WHAT IS REQUIRED: Where the line with "This screenshot has height=819, width=1456." appears below, start writing out lines exactly, and finish with the line with "Expand the video", which is included; write out nothing else.

Items listed in a dataset
%%
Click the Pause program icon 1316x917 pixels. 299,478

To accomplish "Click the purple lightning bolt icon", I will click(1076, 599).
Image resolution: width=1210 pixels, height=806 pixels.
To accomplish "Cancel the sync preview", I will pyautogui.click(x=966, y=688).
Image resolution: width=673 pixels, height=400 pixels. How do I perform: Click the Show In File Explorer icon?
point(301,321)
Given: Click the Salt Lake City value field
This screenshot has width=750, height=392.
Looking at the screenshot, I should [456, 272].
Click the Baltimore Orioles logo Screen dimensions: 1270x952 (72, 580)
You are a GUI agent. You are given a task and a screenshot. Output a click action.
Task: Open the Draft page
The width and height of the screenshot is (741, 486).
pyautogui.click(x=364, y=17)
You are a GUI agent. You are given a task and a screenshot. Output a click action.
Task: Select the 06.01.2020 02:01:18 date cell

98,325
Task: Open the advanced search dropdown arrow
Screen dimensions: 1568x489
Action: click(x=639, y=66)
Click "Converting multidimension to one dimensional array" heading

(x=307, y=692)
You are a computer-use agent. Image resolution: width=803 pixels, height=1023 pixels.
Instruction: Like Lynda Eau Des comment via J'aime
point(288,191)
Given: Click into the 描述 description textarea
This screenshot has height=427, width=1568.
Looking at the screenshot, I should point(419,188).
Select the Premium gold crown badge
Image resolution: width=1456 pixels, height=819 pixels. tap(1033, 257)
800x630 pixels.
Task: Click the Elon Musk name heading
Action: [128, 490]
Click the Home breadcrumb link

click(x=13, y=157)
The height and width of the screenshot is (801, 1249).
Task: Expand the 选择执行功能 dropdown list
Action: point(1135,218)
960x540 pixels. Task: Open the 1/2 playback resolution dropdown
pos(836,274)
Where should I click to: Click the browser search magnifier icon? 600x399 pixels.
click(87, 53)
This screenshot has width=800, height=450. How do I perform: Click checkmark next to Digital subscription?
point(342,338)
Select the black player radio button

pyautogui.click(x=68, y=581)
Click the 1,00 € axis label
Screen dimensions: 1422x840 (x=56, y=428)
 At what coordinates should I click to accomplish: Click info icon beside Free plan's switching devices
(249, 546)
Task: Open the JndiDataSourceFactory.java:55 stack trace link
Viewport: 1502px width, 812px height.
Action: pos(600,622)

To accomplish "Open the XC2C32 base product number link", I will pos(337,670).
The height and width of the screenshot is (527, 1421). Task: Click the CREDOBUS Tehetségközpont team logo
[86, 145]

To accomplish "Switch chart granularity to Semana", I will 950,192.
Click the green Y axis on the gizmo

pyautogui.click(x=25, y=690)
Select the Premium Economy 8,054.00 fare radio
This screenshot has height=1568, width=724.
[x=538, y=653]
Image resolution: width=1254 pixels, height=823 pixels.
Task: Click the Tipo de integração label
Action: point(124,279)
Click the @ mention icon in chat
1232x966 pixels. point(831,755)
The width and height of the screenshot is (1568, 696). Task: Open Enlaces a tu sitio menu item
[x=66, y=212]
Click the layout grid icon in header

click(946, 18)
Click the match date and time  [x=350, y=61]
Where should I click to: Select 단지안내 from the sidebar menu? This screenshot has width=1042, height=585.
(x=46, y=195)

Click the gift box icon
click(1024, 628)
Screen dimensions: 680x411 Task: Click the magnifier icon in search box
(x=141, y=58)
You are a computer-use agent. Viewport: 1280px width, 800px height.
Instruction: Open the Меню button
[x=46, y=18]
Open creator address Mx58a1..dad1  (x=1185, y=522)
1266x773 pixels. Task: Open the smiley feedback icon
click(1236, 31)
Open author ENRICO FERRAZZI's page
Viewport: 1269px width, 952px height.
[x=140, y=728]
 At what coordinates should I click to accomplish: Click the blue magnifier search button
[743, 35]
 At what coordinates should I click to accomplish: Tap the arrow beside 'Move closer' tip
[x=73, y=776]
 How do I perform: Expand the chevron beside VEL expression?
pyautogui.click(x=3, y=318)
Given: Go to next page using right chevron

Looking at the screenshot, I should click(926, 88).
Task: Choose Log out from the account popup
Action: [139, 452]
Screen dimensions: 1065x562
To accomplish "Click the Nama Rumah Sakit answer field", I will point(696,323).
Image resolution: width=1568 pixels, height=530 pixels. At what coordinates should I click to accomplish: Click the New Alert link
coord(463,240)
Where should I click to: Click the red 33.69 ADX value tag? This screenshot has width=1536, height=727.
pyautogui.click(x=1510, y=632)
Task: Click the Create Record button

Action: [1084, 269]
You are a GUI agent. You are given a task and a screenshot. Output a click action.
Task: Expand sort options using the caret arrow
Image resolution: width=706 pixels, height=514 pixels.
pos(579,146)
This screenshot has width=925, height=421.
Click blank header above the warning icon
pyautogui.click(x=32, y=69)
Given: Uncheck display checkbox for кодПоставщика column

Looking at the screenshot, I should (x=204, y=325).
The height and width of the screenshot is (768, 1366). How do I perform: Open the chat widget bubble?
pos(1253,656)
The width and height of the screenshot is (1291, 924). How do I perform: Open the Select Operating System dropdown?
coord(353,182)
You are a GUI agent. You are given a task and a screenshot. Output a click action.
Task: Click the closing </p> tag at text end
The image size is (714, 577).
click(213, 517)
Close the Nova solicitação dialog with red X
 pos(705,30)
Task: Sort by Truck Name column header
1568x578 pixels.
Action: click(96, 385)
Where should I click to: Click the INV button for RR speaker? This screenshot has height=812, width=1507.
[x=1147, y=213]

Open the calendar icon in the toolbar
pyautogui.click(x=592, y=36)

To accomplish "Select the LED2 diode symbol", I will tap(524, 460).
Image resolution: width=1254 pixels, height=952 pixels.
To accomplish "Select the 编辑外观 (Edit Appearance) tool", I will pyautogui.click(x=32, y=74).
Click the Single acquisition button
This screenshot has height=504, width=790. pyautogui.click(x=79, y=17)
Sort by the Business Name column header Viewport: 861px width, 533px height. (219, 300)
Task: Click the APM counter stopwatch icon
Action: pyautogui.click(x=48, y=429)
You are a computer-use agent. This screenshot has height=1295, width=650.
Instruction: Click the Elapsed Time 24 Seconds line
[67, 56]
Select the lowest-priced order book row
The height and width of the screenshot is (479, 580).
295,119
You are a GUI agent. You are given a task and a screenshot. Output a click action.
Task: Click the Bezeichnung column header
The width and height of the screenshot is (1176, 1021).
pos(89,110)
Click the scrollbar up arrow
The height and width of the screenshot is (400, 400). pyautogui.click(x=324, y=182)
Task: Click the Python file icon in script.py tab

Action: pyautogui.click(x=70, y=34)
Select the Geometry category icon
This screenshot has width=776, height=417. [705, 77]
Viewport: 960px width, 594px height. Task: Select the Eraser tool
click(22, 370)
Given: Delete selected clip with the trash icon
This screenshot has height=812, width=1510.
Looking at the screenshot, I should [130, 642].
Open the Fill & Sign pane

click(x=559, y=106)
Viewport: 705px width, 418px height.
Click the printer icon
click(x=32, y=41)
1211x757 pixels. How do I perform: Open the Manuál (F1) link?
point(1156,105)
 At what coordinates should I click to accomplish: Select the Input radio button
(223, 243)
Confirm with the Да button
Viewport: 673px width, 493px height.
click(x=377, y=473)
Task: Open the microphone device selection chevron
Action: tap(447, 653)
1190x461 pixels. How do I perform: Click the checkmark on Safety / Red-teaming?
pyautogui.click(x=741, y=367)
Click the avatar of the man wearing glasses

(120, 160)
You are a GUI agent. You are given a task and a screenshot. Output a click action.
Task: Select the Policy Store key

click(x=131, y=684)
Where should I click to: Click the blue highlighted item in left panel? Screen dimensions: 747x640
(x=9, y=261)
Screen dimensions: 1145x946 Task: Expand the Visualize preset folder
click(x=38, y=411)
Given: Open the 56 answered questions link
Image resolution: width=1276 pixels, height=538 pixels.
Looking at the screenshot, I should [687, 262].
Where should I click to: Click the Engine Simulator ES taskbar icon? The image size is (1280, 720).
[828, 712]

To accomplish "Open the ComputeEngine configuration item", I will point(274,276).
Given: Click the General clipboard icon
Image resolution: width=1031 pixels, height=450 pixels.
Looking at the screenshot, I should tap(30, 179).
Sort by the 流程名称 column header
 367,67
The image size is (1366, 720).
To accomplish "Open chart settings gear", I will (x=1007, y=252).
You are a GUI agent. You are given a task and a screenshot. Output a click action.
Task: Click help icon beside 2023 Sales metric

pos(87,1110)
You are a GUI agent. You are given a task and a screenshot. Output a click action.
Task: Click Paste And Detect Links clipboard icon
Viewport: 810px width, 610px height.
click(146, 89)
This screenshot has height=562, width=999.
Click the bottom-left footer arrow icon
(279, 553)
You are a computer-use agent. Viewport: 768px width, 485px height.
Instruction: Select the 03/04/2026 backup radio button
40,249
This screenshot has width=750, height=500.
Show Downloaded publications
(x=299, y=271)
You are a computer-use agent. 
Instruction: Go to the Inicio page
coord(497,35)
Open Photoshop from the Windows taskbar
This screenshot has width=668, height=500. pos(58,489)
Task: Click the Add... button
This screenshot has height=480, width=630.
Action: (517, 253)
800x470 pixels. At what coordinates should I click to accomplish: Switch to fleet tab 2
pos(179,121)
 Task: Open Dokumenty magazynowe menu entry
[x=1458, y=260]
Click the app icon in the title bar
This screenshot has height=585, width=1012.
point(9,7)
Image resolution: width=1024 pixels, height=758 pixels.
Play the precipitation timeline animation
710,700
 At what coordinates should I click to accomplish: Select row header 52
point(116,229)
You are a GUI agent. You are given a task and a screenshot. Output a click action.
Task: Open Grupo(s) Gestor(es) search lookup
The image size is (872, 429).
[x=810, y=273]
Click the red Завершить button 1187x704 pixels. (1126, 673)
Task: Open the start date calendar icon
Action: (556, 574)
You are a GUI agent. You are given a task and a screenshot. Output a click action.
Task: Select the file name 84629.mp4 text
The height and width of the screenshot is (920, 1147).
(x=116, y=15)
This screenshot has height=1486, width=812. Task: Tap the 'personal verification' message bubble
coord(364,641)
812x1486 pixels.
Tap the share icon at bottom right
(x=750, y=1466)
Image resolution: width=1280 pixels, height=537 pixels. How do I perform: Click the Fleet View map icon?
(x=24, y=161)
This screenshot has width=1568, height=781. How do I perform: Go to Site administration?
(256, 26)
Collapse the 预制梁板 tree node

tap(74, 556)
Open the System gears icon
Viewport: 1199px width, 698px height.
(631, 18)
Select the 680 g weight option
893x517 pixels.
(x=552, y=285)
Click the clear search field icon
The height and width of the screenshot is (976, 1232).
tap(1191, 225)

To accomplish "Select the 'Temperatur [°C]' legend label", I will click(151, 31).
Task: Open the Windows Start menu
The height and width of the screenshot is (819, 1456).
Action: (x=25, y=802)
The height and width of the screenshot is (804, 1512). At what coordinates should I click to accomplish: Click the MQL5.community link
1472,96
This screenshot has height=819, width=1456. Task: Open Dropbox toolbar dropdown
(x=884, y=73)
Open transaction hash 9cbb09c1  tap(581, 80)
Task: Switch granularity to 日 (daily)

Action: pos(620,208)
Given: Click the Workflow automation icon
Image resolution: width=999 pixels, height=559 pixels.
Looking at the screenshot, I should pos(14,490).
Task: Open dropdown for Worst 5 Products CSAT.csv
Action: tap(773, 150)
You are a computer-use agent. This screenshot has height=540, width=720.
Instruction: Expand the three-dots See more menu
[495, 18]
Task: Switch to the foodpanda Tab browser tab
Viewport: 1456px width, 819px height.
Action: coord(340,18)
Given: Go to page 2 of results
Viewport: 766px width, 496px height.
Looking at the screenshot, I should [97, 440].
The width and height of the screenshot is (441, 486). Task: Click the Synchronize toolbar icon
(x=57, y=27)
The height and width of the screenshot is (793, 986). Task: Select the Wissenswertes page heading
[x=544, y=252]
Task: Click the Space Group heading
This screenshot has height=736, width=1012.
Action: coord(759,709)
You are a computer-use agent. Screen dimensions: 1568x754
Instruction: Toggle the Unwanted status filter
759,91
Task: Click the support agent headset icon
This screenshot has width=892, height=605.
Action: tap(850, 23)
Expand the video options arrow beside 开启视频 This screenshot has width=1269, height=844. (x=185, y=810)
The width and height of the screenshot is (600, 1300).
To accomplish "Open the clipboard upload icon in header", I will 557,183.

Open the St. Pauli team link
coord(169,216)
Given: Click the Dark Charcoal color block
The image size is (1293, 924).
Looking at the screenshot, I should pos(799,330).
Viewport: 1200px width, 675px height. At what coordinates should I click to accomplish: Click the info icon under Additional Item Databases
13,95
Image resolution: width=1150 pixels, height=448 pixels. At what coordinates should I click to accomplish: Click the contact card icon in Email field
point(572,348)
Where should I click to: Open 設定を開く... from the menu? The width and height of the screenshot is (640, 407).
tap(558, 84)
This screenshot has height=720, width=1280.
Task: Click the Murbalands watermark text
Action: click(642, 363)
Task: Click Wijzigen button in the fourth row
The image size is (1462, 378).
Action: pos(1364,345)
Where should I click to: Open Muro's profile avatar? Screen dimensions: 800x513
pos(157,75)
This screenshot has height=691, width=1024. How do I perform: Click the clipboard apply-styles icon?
%%
SOLUTION:
This screenshot has height=819, width=1456. Task: Open Dropbox toolbar dropdown
(x=884, y=73)
Open transaction hash 9cbb09c1  tap(581, 80)
Task: Switch granularity to 日 (daily)

Action: pos(620,208)
Given: Click the Workflow automation icon
Image resolution: width=999 pixels, height=559 pixels.
Looking at the screenshot, I should pos(14,490).
Task: Open dropdown for Worst 5 Products CSAT.csv
Action: tap(773, 150)
You are a computer-use agent. This screenshot has height=540, width=720.
Instruction: Expand the three-dots See more menu
[495, 18]
Task: Switch to the foodpanda Tab browser tab
Viewport: 1456px width, 819px height.
Action: coord(340,18)
Given: Go to page 2 of results
Viewport: 766px width, 496px height.
Looking at the screenshot, I should [97, 440].
The width and height of the screenshot is (441, 486). Task: Click the Synchronize toolbar icon
(x=57, y=27)
The height and width of the screenshot is (793, 986). Task: Select the Wissenswertes page heading
[x=544, y=252]
Task: Click the Space Group heading
This screenshot has height=736, width=1012.
Action: coord(759,709)
You are a computer-use agent. Screen dimensions: 1568x754
Instruction: Toggle the Unwanted status filter
759,91
Task: Click the support agent headset icon
This screenshot has width=892, height=605.
Action: tap(850, 23)
Expand the video options arrow beside 开启视频 This screenshot has width=1269, height=844. (x=185, y=810)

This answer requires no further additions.